> **Problem to work on**
Proceed with the review of the Batman: The Brave and the Bold Vol. 1 trade paperback below, continuing after its final sentence; the data that follows the review is not part of it.

> **Selected text**
Collected Editions

Review: Batman: The Brave and the Bold Vol. 1 trade paperback (DC Comics)

Batman: The Brave and the Bold Vol. 1

[A series on DC’s animated tie-in comics collections by guest reviewer Zach King. Zach writes about movies at The Cinema King and about comics on Instagram at Dr. King’s Comics.]

For many reasons, your mileage may vary on Batman: The Brave and the Bold. Depending on what you thought of the animated series starring Diedrich Bader, and depending on how much Batman you like to see in a Batman book (to say nothing of whether you can actually find these trades any longer), Batman: The Brave and the Bold is necessarily a very different kind of beast from the DCAU tie-in comics that I’ve been reviewing for the better part of two years now. The style sheet and narrative rhythms are a wild change of pace, but the result is quite fun, even in its thin and ephemeral nature.

In this first trade, Batman: The Brave and the Bold is not aiming at fans of Batman or even necessarily at the cartoon that bears the same name. Instead, it seems squarely to target fans of more obscure characters who didn’t quite make it into the television series. After the heyday of the DC Animated Universe, and just after The Batman (starring Rino Romano) wrapped on the Cartoon Network, producer James Tucker took Batman squarely back to the Silver Age with Diedrich Bader voicing a stolid and earnest Caped Crusader who teamed up with a deep bench of DC characters, ranging from the obscure (B’wana Beast) to the improbable (roast comic Jeffrey Ross). Mainstays like Aquaman, Blue Beetle, and Green Arrow were frequent guests, but so too were the likes of Weird Al Yankovic and the Scooby-Doo gang.

You won’t find any of those wilder guest stars in Batman: The Brave and the Bold, but in some ways the supporting cast is more unique. Each issue in this anthology collection finds Batman teaming up with another DC hero, and this first trade is bookended by two characters who never appeared on the animated series. First up, Batman travels to London to help Power Girl defeat mad scientist Lex Luthor. As guest stars go, Power Girl is a wild choice to open the trade; the issue glosses over her Kryptonian origins, yet her secret identity as Karen Starr takes center stage when her computer programming skills come in handy.

> **Extracted records**
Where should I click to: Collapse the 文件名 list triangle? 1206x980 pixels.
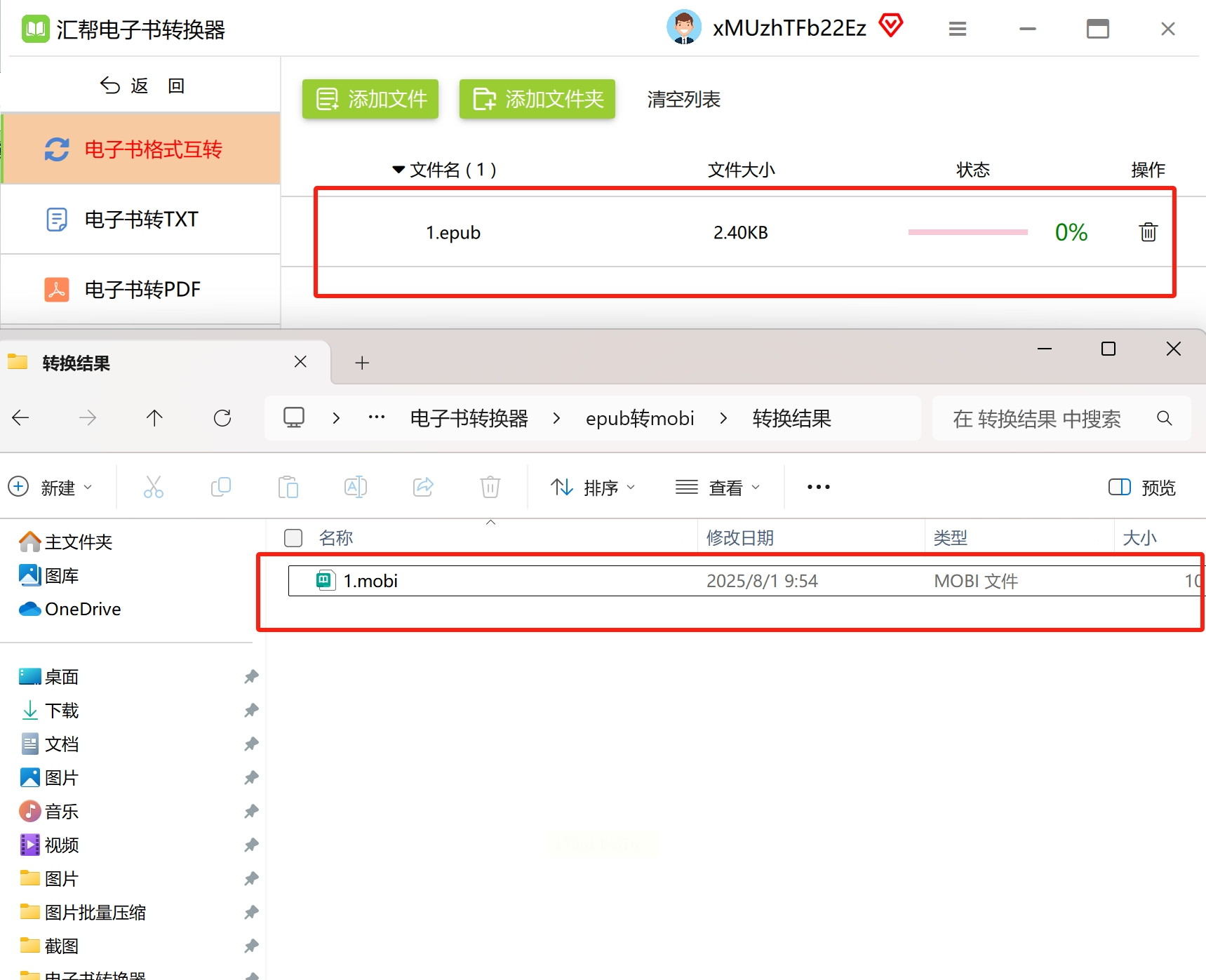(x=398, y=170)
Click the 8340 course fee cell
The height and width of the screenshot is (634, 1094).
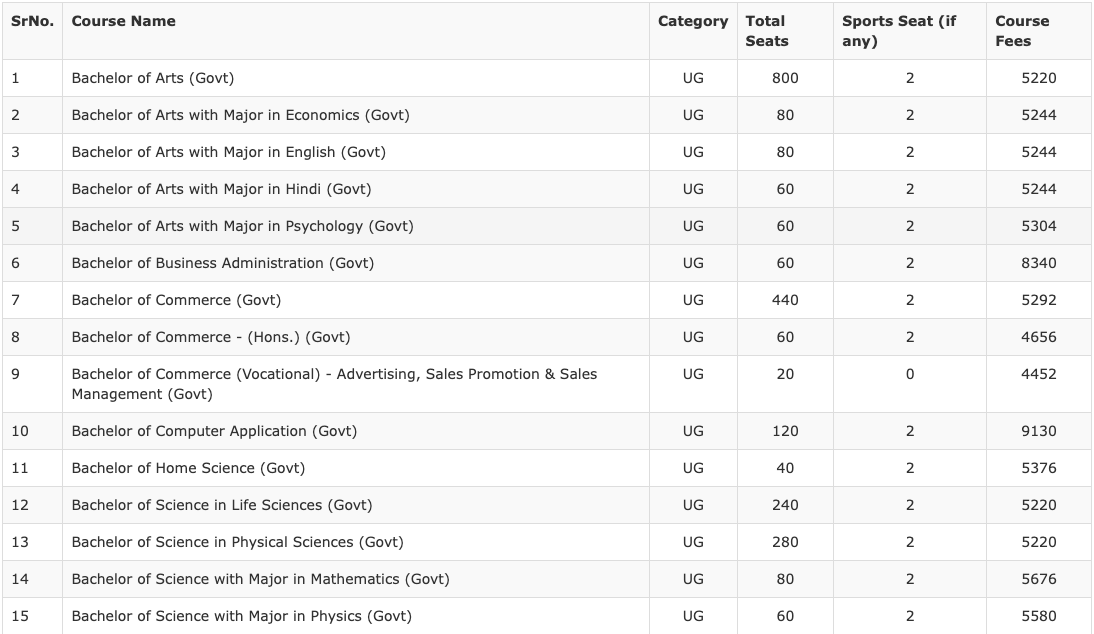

...

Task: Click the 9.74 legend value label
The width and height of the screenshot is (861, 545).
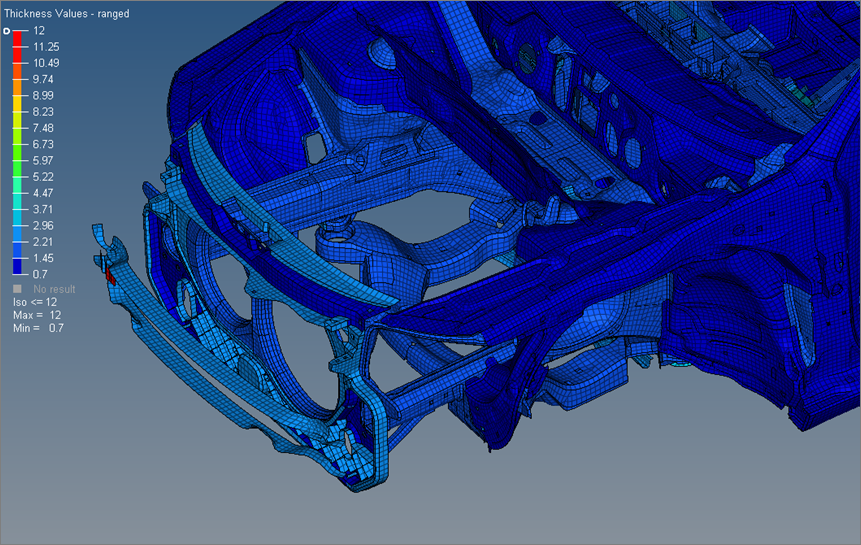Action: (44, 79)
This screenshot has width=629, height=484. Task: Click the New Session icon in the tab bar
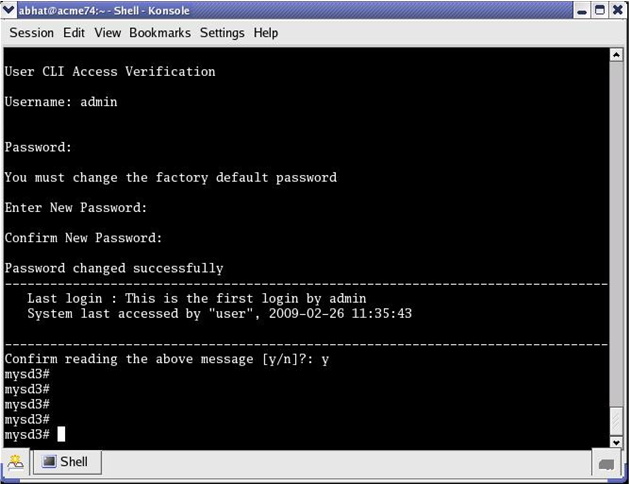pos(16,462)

==

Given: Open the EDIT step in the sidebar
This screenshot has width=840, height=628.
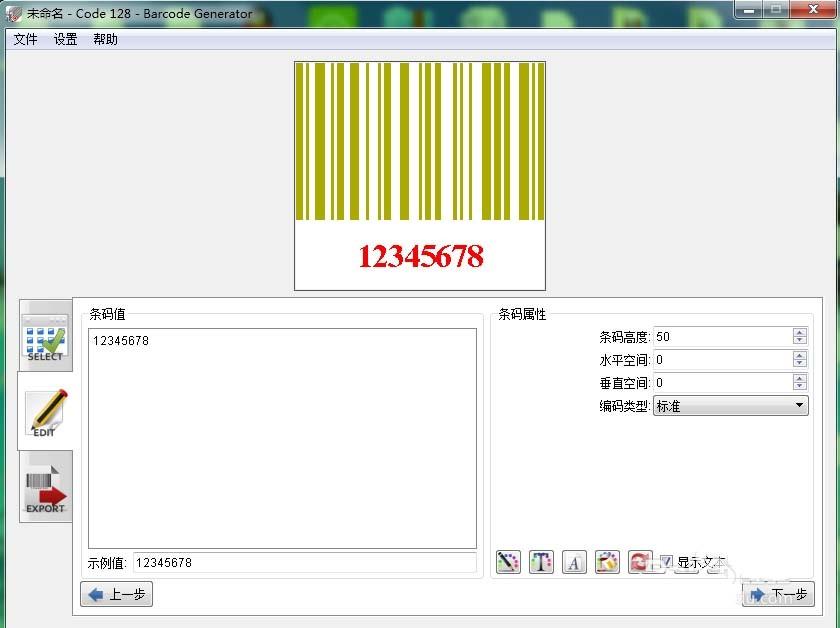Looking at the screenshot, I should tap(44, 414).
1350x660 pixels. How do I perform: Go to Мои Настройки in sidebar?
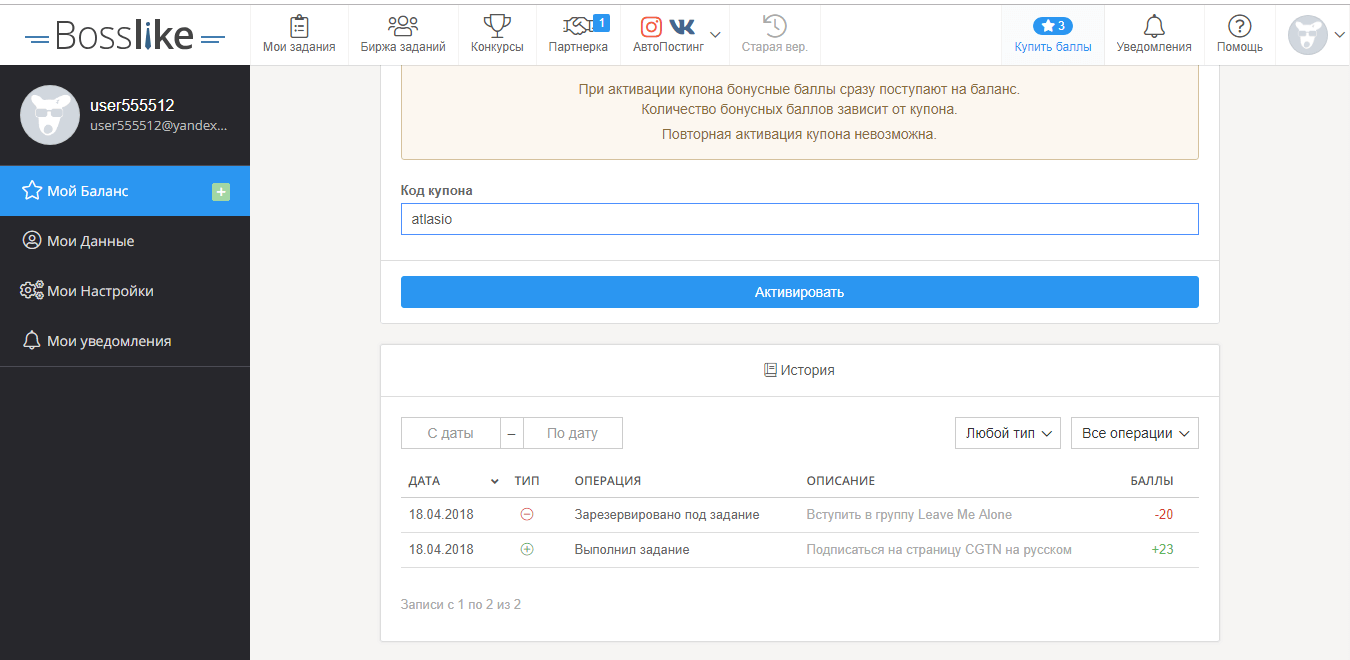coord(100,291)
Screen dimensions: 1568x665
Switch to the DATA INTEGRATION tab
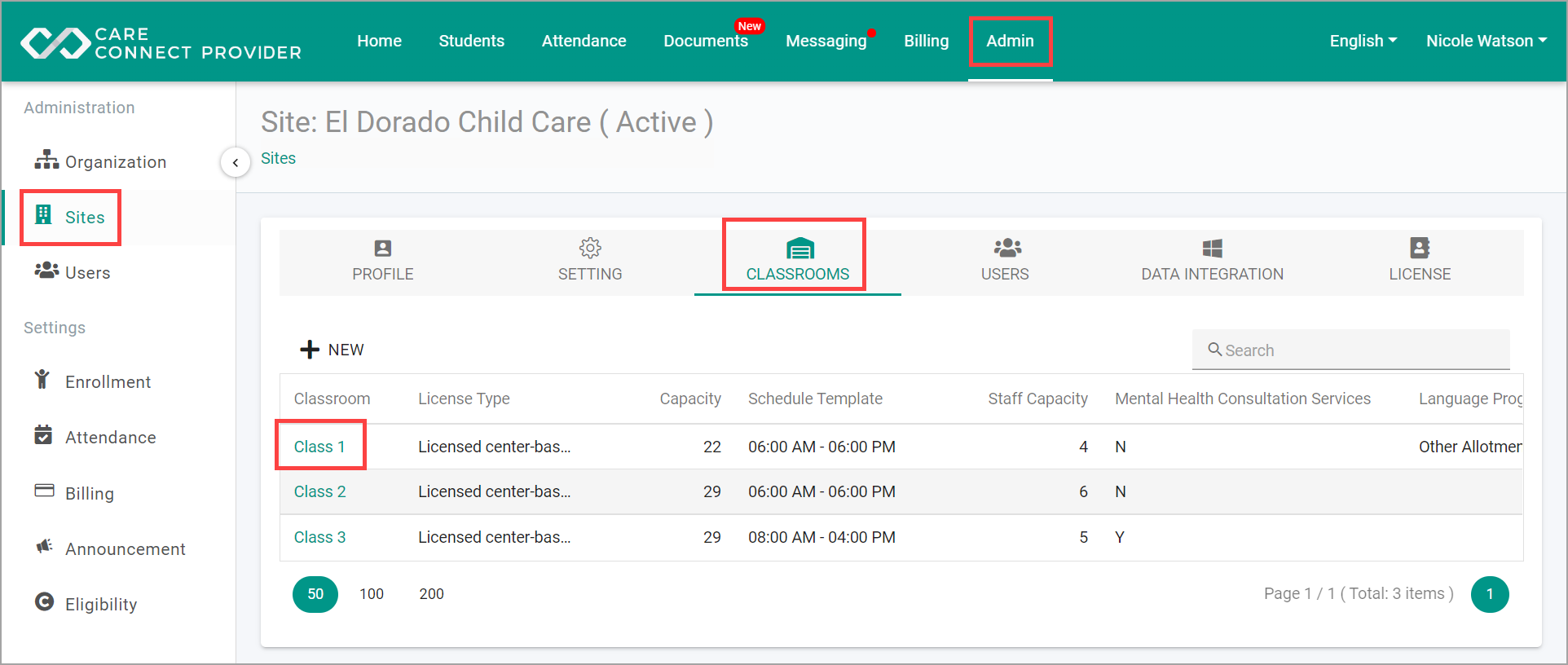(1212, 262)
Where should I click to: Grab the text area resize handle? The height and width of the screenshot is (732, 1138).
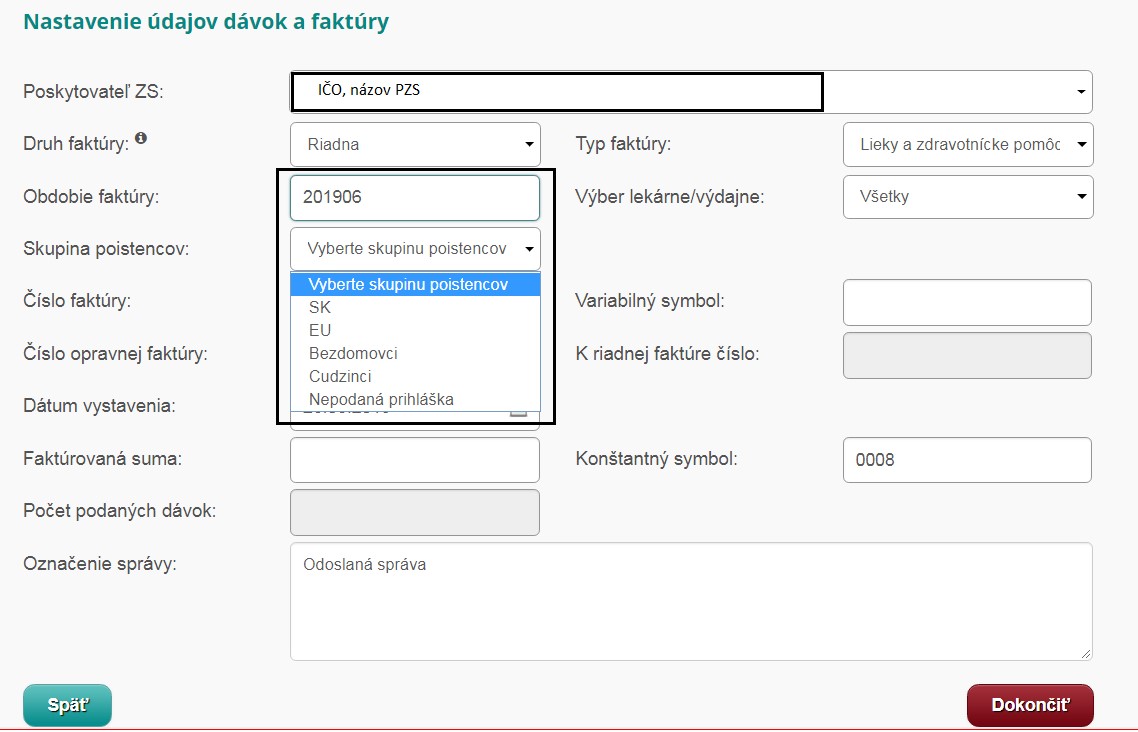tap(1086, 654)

> **Expected answer**
[See the latest DC trade solicitations.]

Then at the end of the book, Batman teams up with - or rather is outshined by - the original Kid Eternity, who summons a bevy of also-rans from the DC vault, including Vigilante, Shining Knight, Viking Prince, and G.I. Robot. Batman lingers at the periphery of each action sequence, helpfully monologuing about each character’s backstory and abilities. Indeed, this final issue exposes one of the great creative challenges posed by this Batman; a stoic figure of justice and rectitude, Brave’s Batman is almost more staid than Adam West, who was not above a winking witticism. Still, this Batman gets more than his fair share of one-liners, like “Once the bough of evil breaks, the hammer of justice must fall!” and “My foot plus your face equals lights out!” Without Bader’s theatrical and confident presentation, these lines are almost baldly ridiculous, for only Bader could successfully fire off similar dialogue, as when he famously told Mrs. Manface, in what might be the most quoted and memed line of the show, “The hammer of justice is unisex.”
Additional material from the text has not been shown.